**Exercise details:**
Show every line of the entries below that contains the string "accomplish".

**Raw records:**
-- BEGIN --
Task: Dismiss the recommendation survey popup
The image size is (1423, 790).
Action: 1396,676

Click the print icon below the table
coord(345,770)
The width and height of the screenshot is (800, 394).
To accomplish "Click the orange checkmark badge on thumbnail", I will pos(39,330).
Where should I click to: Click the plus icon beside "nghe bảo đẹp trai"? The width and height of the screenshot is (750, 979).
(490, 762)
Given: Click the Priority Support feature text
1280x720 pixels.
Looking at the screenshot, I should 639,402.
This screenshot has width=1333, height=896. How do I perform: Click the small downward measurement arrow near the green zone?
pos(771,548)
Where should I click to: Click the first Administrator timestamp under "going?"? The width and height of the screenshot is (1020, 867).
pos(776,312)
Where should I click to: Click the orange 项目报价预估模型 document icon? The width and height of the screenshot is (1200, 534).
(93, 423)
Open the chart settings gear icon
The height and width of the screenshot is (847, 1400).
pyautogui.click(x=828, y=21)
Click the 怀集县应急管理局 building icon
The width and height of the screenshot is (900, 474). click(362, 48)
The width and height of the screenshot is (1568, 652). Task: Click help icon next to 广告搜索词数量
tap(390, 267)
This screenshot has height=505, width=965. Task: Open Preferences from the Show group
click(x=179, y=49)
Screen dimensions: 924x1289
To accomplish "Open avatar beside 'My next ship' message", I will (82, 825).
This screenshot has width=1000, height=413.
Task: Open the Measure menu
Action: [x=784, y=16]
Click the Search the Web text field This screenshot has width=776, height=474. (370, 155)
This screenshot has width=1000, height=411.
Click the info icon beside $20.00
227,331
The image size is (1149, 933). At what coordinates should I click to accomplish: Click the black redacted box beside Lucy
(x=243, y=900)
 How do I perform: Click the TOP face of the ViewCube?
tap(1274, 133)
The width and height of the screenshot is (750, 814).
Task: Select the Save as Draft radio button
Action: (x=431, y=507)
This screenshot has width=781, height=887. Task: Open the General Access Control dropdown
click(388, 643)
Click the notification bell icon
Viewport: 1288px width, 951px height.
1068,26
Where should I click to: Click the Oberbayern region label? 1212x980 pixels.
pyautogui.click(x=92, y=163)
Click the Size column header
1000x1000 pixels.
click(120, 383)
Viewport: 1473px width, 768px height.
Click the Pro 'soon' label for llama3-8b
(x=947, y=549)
-- END --
**Task response:**
To accomplish "Click the orange checkmark badge on thumbnail", I will pos(39,330).
To accomplish "Open avatar beside 'My next ship' message", I will (82, 825).
The image size is (1149, 933). At what coordinates should I click to accomplish: Click the black redacted box beside Lucy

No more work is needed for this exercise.